L’idée d’un passé où l’histoire de l’art était définie par des mouvements hiérarchiques et linéaires comparée à un présent fondamentalement différent est un mythe. L’art—et surtout la peinture abstraite—a toujours été un mélange d’artistes préférés par le marché et chéris par les universitaires, et donc regroupés en mouvements, et d’autres artistes idiosyncratiques, difficiles à définir, ou pour une raison quelconque considérés comme marginaux, qui sont ainsi ignorés par les faiseurs de goût. Je comprends que Kalina ne cherche pas à présenter cette exposition comme un panorama complet de tout ce qui se passe dans la peinture abstraite aujourd’hui ; il présente plutôt, comme il l’écrit, « un instantané synchronique d’une portion significative de l’art abstrait actuel, une image fixe d’une carte en mouvement. » Mais compte tenu de son parcours d’historien, de professeur, de critique et d’artiste accompli, et surtout du fait que sa propre œuvre figure sur sa « carte », il semble plutôt que cette exposition soit une introduction à ses goûts personnels.
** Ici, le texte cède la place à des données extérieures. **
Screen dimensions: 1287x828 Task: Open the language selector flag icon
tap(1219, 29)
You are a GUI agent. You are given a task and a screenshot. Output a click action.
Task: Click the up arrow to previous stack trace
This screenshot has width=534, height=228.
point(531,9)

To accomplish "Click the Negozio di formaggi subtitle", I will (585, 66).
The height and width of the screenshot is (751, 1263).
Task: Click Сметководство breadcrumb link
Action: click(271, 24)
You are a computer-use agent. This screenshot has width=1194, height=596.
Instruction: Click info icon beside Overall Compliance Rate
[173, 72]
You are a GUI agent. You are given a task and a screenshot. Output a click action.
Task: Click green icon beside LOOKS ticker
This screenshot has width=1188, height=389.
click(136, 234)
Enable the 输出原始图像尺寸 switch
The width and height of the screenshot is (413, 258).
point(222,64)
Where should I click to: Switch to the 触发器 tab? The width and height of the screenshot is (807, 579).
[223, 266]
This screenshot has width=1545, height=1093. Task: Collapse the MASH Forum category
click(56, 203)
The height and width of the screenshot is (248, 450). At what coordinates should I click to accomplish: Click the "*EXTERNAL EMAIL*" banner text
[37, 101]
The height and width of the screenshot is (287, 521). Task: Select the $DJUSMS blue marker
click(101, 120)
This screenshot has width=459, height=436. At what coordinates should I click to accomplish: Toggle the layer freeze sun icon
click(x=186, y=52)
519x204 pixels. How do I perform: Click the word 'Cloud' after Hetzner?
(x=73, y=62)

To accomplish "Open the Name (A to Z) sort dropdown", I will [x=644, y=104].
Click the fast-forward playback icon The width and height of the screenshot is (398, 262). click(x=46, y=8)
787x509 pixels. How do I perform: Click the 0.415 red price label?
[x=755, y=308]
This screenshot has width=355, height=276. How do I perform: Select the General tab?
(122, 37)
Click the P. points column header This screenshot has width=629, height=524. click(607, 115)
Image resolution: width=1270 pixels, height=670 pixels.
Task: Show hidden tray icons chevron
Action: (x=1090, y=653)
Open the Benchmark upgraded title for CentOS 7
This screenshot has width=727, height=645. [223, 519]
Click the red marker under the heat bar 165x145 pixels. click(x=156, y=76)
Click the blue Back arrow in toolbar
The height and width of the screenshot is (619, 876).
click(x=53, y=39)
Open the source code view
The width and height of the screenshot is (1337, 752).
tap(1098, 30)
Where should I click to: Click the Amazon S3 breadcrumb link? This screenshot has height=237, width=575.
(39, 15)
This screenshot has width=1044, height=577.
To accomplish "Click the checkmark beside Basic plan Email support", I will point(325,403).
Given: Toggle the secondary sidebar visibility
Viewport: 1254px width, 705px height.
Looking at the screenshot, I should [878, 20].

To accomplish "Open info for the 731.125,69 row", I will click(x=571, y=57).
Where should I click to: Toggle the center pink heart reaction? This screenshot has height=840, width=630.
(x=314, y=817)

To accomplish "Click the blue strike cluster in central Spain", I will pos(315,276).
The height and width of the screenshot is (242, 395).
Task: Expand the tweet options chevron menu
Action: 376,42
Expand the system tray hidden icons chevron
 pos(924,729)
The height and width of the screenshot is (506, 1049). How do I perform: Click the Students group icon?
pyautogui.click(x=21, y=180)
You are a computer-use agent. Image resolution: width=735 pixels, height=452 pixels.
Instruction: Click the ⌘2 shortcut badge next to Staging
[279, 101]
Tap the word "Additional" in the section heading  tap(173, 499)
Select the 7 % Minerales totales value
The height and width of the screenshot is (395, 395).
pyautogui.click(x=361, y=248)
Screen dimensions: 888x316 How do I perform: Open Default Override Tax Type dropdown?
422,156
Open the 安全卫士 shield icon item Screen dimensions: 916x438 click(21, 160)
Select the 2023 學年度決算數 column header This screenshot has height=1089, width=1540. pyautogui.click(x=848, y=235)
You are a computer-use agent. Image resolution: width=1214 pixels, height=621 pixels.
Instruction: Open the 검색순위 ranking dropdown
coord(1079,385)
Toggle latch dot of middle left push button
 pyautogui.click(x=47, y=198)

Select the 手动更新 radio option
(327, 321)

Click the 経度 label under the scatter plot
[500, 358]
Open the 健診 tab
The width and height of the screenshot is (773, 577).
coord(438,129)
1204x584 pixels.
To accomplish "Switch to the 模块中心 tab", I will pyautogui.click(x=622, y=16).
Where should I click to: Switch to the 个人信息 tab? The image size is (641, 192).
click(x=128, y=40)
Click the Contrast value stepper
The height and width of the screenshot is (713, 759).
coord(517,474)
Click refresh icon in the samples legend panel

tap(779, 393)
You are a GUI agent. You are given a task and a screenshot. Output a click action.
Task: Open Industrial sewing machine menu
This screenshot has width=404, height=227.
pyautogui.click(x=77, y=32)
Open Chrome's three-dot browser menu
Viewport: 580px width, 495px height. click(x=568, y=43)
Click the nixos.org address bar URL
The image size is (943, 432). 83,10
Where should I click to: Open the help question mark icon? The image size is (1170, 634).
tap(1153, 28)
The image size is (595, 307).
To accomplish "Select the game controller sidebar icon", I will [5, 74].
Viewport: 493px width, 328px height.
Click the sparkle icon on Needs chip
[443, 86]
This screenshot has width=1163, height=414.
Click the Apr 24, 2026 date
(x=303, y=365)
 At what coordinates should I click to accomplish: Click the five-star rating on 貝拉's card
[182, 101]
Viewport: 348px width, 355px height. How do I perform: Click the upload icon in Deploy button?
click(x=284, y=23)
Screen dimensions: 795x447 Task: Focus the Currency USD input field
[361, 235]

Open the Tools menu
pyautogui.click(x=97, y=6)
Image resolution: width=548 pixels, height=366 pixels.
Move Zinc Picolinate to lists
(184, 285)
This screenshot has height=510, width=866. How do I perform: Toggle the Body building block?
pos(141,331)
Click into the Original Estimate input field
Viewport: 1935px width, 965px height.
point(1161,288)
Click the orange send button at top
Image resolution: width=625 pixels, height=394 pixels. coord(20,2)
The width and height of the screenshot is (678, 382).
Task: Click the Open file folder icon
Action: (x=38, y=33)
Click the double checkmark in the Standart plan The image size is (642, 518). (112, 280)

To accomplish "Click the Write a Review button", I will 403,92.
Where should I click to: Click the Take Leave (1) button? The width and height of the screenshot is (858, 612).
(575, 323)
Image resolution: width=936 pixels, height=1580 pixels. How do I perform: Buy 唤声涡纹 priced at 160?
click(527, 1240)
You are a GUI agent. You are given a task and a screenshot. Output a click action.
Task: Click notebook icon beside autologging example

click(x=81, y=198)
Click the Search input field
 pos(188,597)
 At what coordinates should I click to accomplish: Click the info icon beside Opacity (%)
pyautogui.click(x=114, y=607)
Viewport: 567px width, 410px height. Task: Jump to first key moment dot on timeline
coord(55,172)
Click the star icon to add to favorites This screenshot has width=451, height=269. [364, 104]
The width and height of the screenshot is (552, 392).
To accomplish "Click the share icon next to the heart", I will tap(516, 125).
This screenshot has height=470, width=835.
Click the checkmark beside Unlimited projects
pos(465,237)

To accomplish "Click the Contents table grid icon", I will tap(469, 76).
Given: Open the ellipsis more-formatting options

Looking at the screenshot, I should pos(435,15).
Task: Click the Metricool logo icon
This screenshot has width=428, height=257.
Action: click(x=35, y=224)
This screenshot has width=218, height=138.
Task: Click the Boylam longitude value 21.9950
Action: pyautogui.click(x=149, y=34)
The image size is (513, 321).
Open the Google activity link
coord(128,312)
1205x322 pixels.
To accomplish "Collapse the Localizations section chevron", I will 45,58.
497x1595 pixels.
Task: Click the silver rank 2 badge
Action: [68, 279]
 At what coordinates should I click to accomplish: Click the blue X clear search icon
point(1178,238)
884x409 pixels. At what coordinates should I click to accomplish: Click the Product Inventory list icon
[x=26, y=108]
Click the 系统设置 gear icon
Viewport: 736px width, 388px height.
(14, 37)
Elle met en lumière une sélection d’artistes et de positions esthétiques que Kalina perçoit comme pertinentes pour l’abstraction contemporaine. Autant je partage ses choix et me réjouis des œuvres présentées, autant je ne suis pas d’accord avec sa prémisse. J’aurais souhaité qu’il montre simplement les œuvres sans les embrouiller avec une idée fausse sur les mouvements artistiques. Ou, s’il voulait vraiment montrer l’étendue et la diversité véritables du champ de l’art abstrait contemporain, il aurait peut-être dû attendre d’avoir la place pour exposer les centaines, voire les milliers de positions esthétiques uniques supplémentaires qui le composent.
Image en vedette : Brian O'Doherty - Vaughan’s Circle, 2004. Liquitex sur toile. 6 x 6 pieds. DC Moore Gallery.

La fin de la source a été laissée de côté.